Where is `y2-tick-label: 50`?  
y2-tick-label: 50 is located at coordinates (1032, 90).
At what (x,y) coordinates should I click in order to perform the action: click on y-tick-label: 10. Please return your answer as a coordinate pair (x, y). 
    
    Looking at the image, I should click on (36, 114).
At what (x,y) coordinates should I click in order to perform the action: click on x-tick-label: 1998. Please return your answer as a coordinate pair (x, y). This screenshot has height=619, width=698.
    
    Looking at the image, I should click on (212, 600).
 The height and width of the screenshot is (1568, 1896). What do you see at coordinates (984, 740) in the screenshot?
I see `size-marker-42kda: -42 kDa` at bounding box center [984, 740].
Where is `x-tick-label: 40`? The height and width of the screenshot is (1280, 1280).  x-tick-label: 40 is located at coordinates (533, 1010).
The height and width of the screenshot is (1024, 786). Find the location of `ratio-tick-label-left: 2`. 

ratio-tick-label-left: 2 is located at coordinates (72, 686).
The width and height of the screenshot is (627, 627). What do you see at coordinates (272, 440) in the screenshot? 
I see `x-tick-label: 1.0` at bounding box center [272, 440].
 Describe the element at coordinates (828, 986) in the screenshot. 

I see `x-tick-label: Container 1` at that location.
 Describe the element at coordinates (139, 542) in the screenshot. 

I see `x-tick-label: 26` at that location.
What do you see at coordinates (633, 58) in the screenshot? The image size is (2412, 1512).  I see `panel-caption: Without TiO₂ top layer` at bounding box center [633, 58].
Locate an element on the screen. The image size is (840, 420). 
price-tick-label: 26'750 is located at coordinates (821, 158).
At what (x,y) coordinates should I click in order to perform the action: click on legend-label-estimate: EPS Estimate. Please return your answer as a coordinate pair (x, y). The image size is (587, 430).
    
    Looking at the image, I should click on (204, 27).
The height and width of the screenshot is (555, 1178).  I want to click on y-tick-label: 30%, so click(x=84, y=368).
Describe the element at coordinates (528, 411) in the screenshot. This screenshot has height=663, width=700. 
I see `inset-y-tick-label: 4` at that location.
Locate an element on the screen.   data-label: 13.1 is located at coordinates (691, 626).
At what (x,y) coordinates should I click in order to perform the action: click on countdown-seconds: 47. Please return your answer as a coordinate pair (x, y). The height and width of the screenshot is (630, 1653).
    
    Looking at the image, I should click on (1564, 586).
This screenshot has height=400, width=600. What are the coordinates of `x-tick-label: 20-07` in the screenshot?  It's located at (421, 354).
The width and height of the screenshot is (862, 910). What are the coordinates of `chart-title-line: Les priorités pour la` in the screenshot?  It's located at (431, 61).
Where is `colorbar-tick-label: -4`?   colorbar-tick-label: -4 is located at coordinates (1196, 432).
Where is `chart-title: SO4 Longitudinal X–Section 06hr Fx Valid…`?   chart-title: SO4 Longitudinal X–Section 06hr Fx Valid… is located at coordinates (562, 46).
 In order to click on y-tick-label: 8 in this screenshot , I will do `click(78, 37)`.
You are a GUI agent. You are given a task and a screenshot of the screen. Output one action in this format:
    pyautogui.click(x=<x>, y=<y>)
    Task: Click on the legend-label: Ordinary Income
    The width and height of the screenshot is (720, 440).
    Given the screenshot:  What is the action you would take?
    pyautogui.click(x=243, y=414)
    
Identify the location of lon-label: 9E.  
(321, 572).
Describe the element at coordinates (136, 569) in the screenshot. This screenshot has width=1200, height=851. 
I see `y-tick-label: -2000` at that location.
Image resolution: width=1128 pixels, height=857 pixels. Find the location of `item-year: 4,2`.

——————————

Render every line of the rows above as a numbered list, omitting blank lines.

1. Where is `y2-tick-label: 50`?  
2. y2-tick-label: 50 is located at coordinates (1032, 90).
3. At what (x,y) coordinates should I click in order to perform the action: click on y-tick-label: 10. Please return your answer as a coordinate pair (x, y). 
4.     Looking at the image, I should click on (36, 114).
5. At what (x,y) coordinates should I click in order to perform the action: click on x-tick-label: 1998. Please return your answer as a coordinate pair (x, y). This screenshot has height=619, width=698.
6.     Looking at the image, I should click on (212, 600).
7.  The height and width of the screenshot is (1568, 1896). What do you see at coordinates (984, 740) in the screenshot?
8. I see `size-marker-42kda: -42 kDa` at bounding box center [984, 740].
9. Where is `x-tick-label: 40`? The height and width of the screenshot is (1280, 1280).  x-tick-label: 40 is located at coordinates (533, 1010).
10. The height and width of the screenshot is (1024, 786). Find the location of `ratio-tick-label-left: 2`. 
11. ratio-tick-label-left: 2 is located at coordinates (72, 686).
12. The width and height of the screenshot is (627, 627). What do you see at coordinates (272, 440) in the screenshot? 
13. I see `x-tick-label: 1.0` at bounding box center [272, 440].
14.  Describe the element at coordinates (828, 986) in the screenshot. 
15. I see `x-tick-label: Container 1` at that location.
16.  Describe the element at coordinates (139, 542) in the screenshot. 
17. I see `x-tick-label: 26` at that location.
18. What do you see at coordinates (633, 58) in the screenshot? The image size is (2412, 1512).  I see `panel-caption: Without TiO₂ top layer` at bounding box center [633, 58].
19. Locate an element on the screen. The image size is (840, 420). 
20. price-tick-label: 26'750 is located at coordinates (821, 158).
21. At what (x,y) coordinates should I click in order to perform the action: click on legend-label-estimate: EPS Estimate. Please return your answer as a coordinate pair (x, y). The image size is (587, 430).
22.     Looking at the image, I should click on (204, 27).
23. The height and width of the screenshot is (555, 1178).  I want to click on y-tick-label: 30%, so click(x=84, y=368).
24. Describe the element at coordinates (528, 411) in the screenshot. This screenshot has height=663, width=700. 
25. I see `inset-y-tick-label: 4` at that location.
26. Locate an element on the screen.   data-label: 13.1 is located at coordinates (691, 626).
27. At what (x,y) coordinates should I click in order to perform the action: click on countdown-seconds: 47. Please return your answer as a coordinate pair (x, y). The height and width of the screenshot is (630, 1653).
28.     Looking at the image, I should click on (1564, 586).
29. This screenshot has height=400, width=600. What are the coordinates of `x-tick-label: 20-07` in the screenshot?  It's located at (421, 354).
30. The width and height of the screenshot is (862, 910). What are the coordinates of `chart-title-line: Les priorités pour la` in the screenshot?  It's located at (431, 61).
31. Where is `colorbar-tick-label: -4`?   colorbar-tick-label: -4 is located at coordinates (1196, 432).
32. Where is `chart-title: SO4 Longitudinal X–Section 06hr Fx Valid…`?   chart-title: SO4 Longitudinal X–Section 06hr Fx Valid… is located at coordinates (562, 46).
33.  In order to click on y-tick-label: 8 in this screenshot , I will do `click(78, 37)`.
34. You are a GUI agent. You are given a task and a screenshot of the screen. Output one action in this format:
35.     pyautogui.click(x=<x>, y=<y>)
36.     Task: Click on the legend-label: Ordinary Income
37.     The width and height of the screenshot is (720, 440).
38.     Given the screenshot:  What is the action you would take?
39.     pyautogui.click(x=243, y=414)
40. Identify the location of lon-label: 9E.  
41. (321, 572).
42. Describe the element at coordinates (136, 569) in the screenshot. This screenshot has width=1200, height=851. 
43. I see `y-tick-label: -2000` at that location.
44. Image resolution: width=1128 pixels, height=857 pixels. Find the location of `item-year: 4,2`.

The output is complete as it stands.